* Your assignment *
In the passage below about the visit to the Ames Research Facility, list every adjective in the final sentence that describes what it means "to make something."

* Source extract *
While our team had extensive space knowledge and enthusiasm, visiting the Ames Research Facility was fundamental in understanding the potential impact of successfully communicating the work and ideas surrounding FameLab, and eventually Astrobiology.

 

The immersion phase has proven vital for successful working relationships and project outcomes. It allows both teams meet face to face and gives everyone a chance to share a vision for the future and set expectations.

 
 
 
 
 
 
 
 
 

To make something beautiful, engaging, interesting... that's a given, part of the job of being a designer; the real task is identifying how the work can help propel a client towards their long-term goals.

* Information provided *
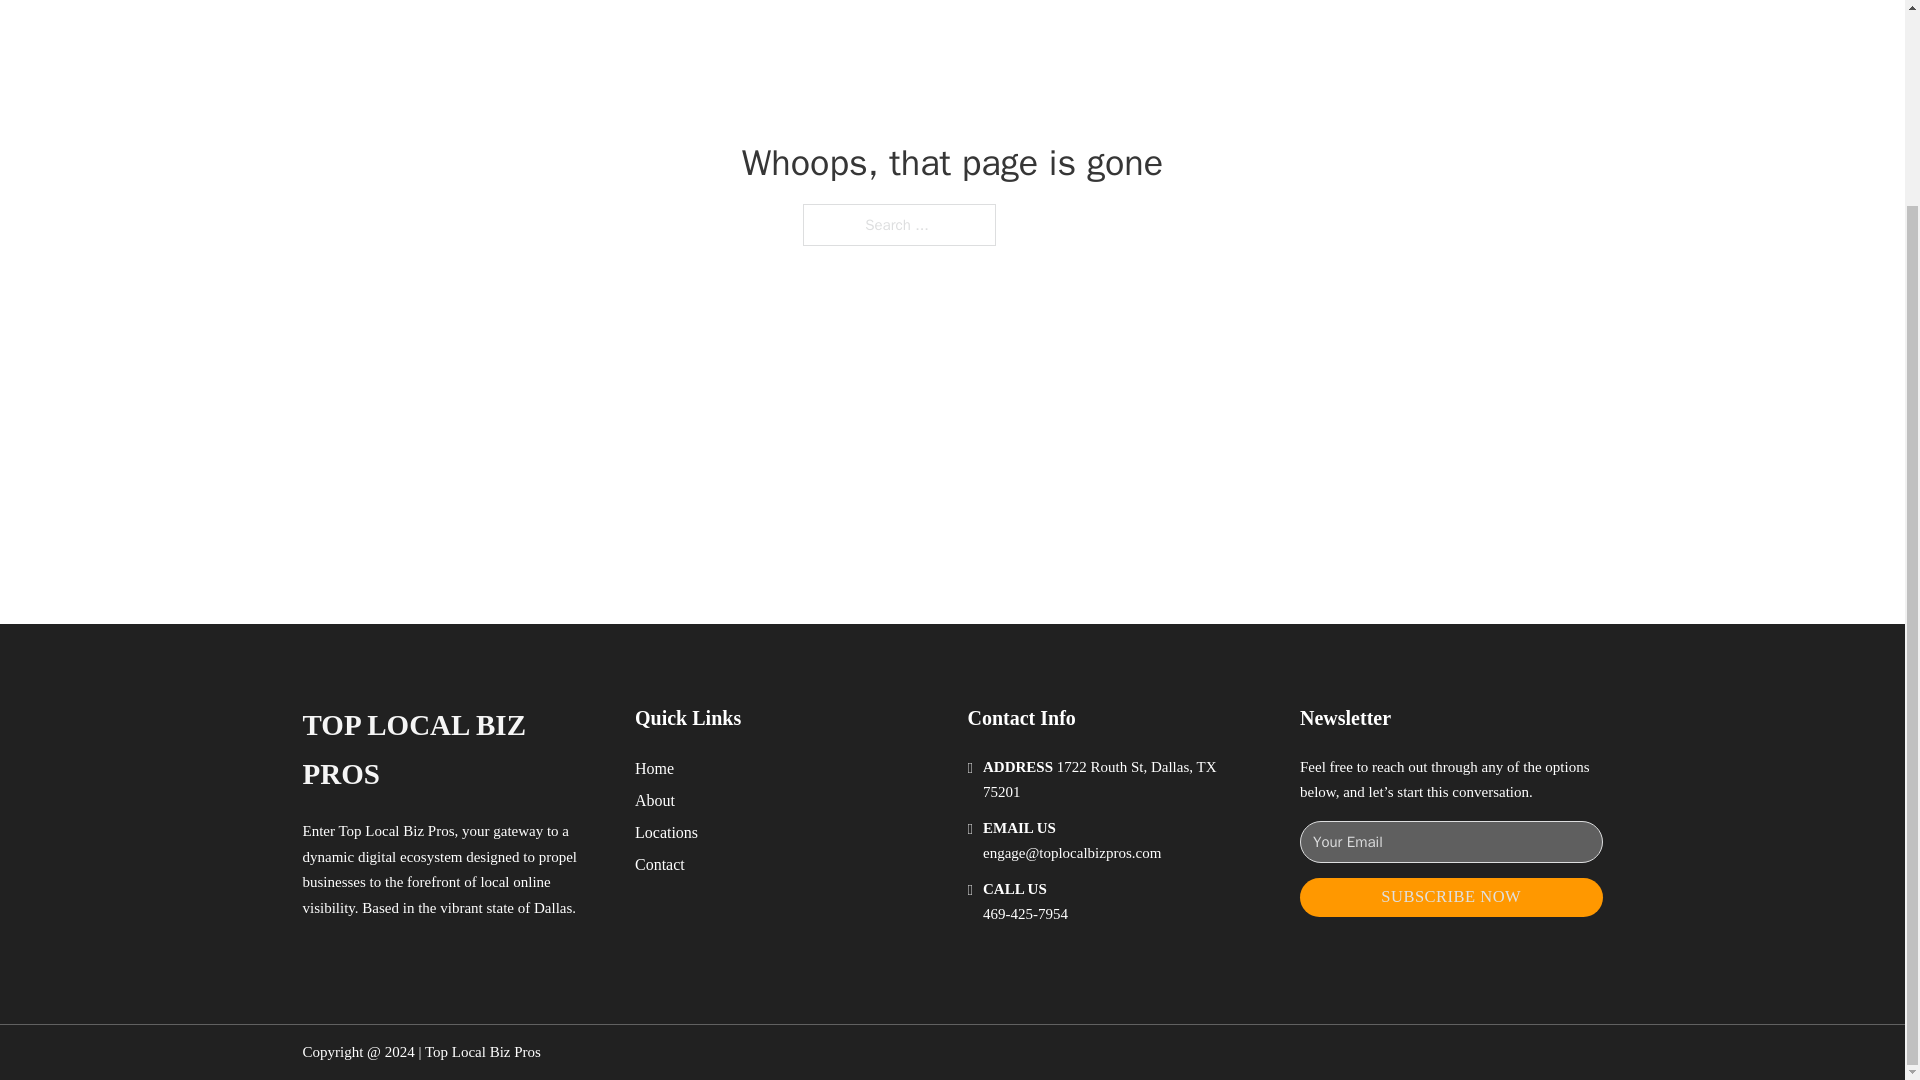 This screenshot has width=1920, height=1080. Describe the element at coordinates (1025, 914) in the screenshot. I see `469-425-7954` at that location.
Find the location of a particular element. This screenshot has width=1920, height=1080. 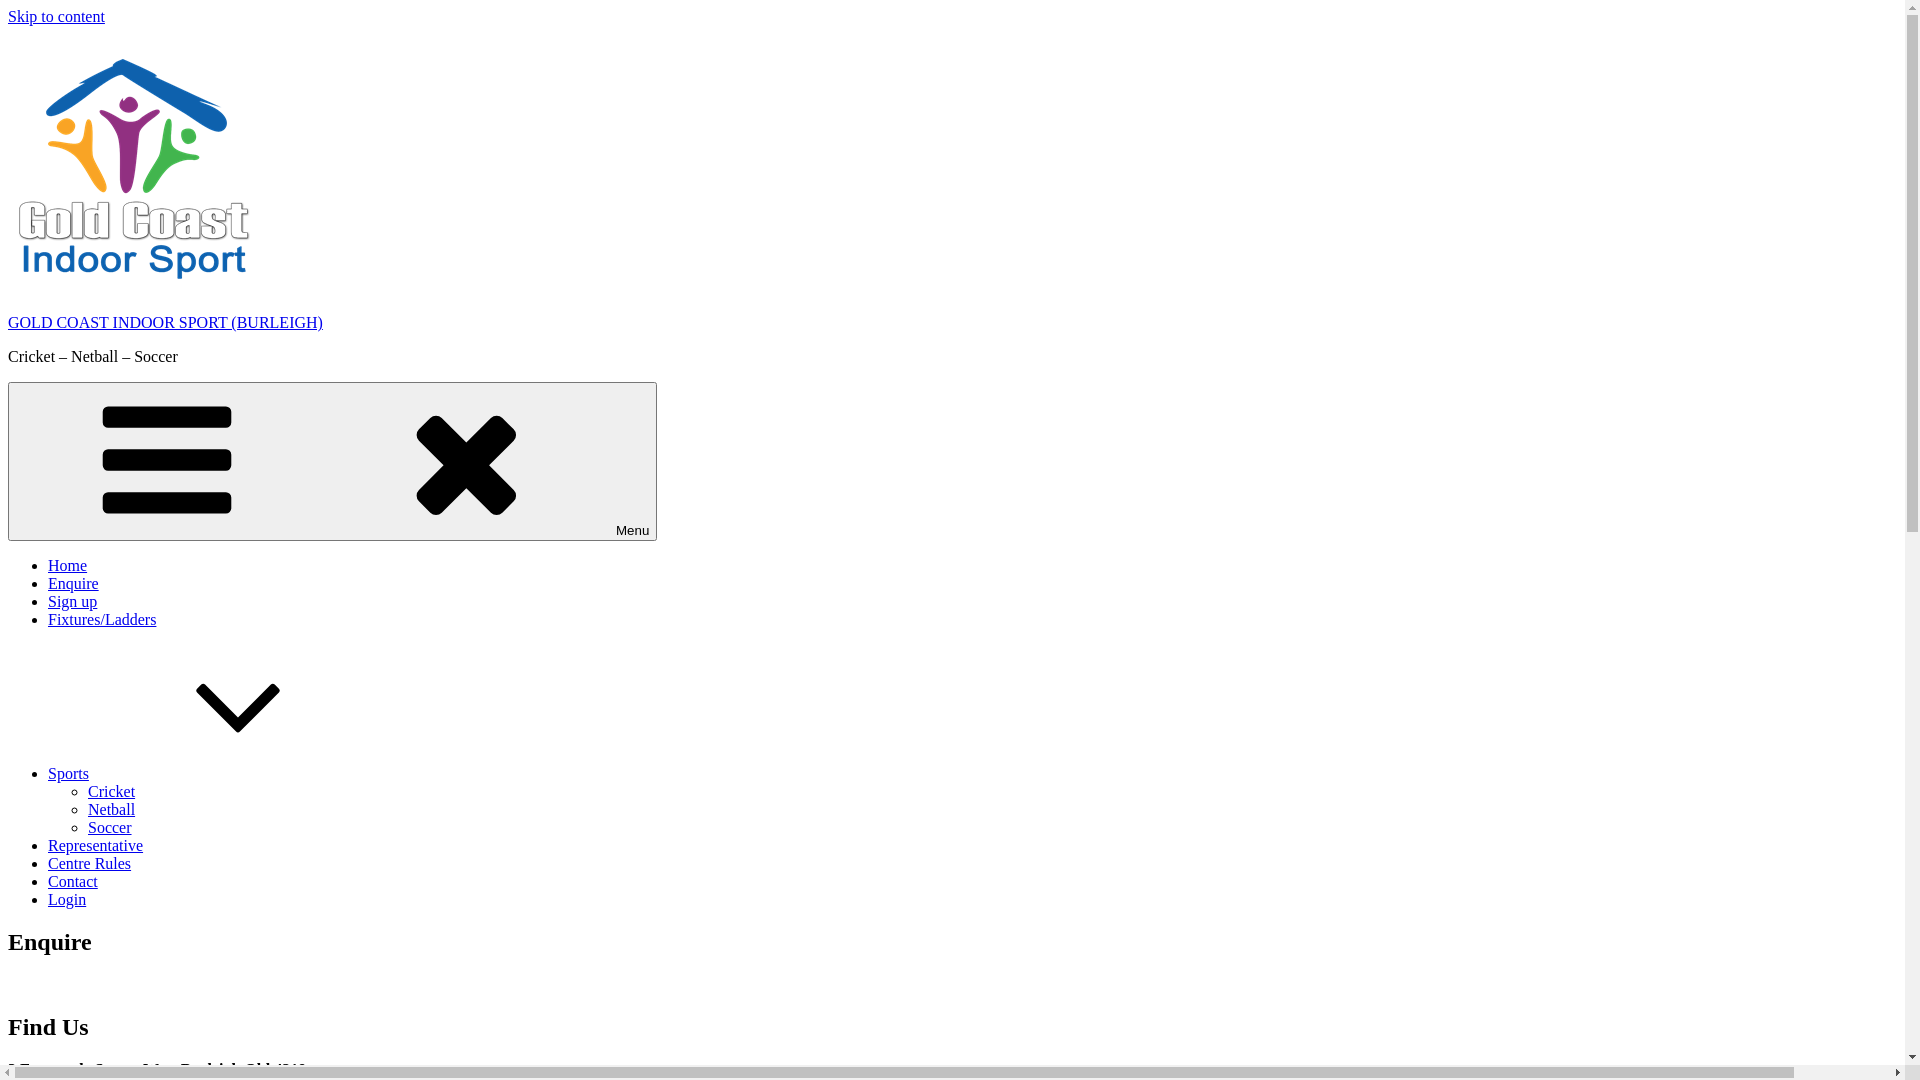

Cricket is located at coordinates (112, 792).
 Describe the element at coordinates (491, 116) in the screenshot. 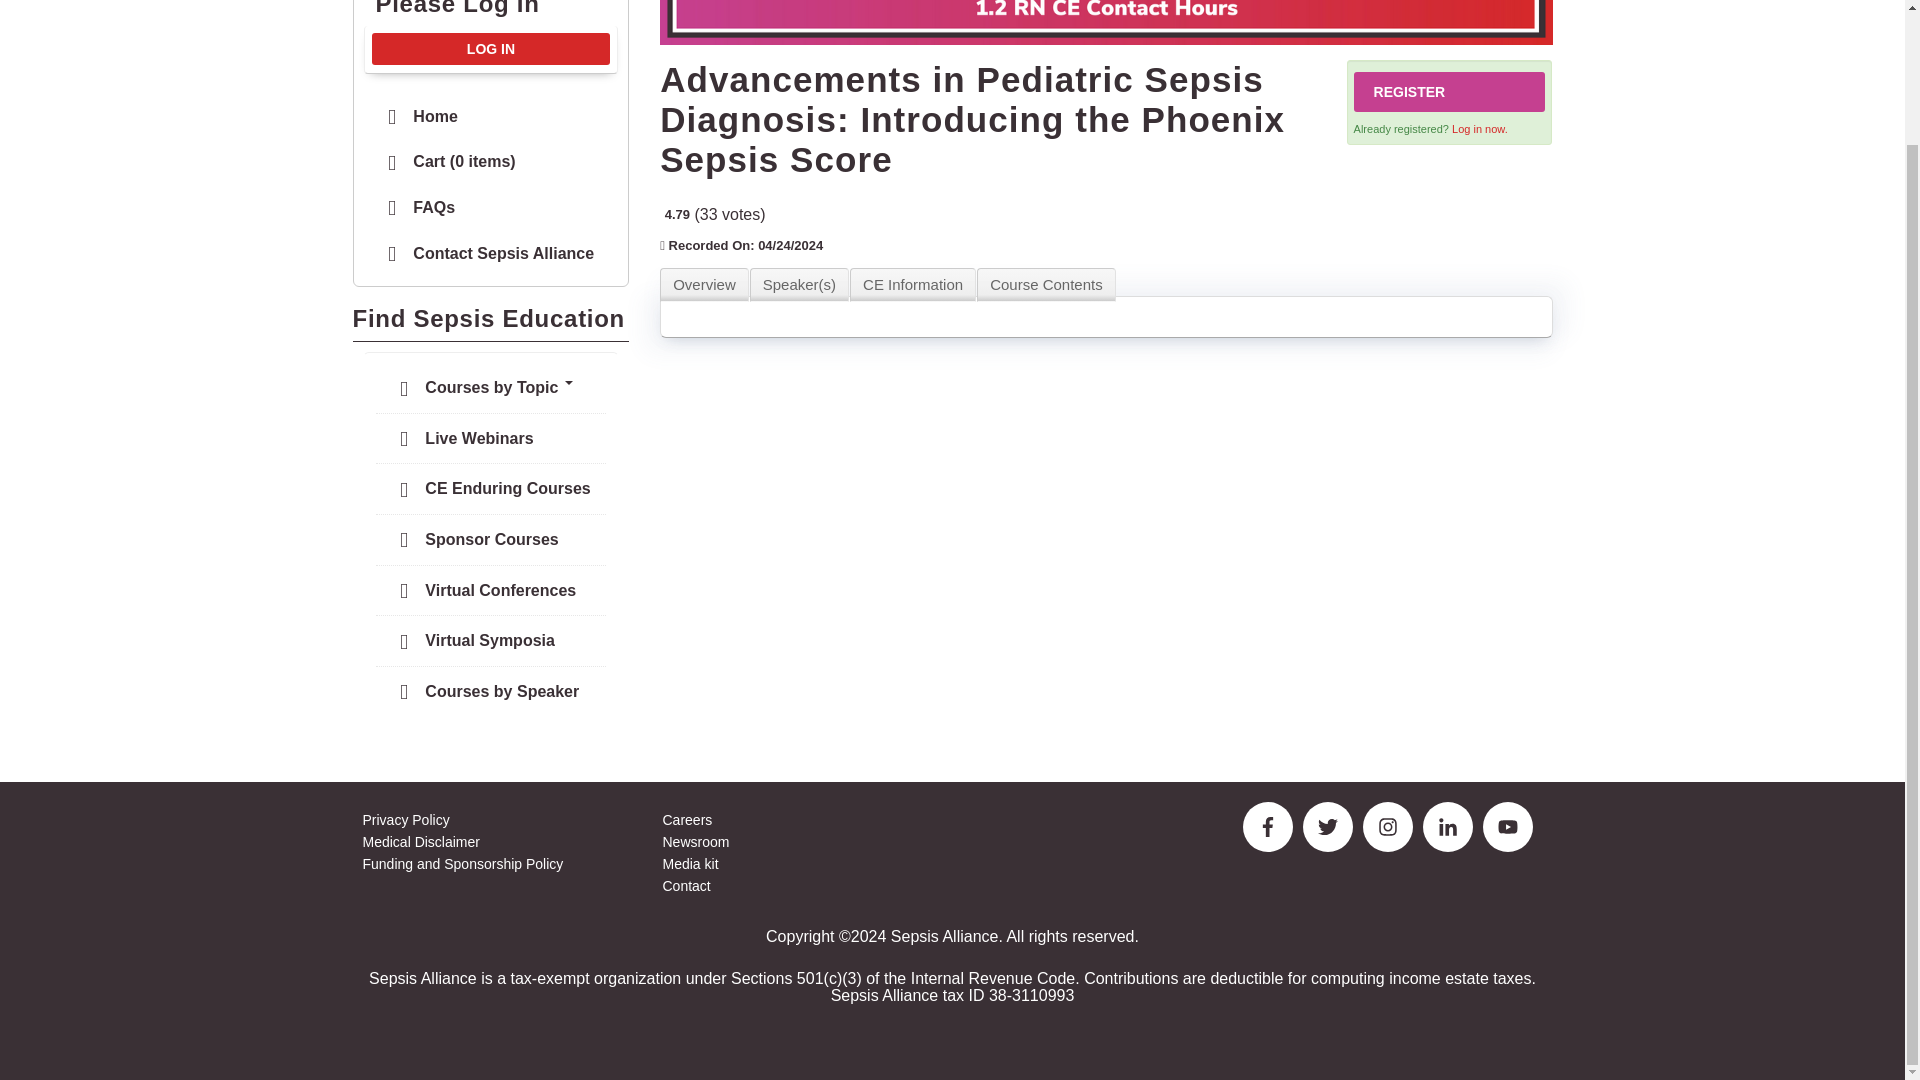

I see `Home` at that location.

* The completed task *
beautiful, engaging, interesting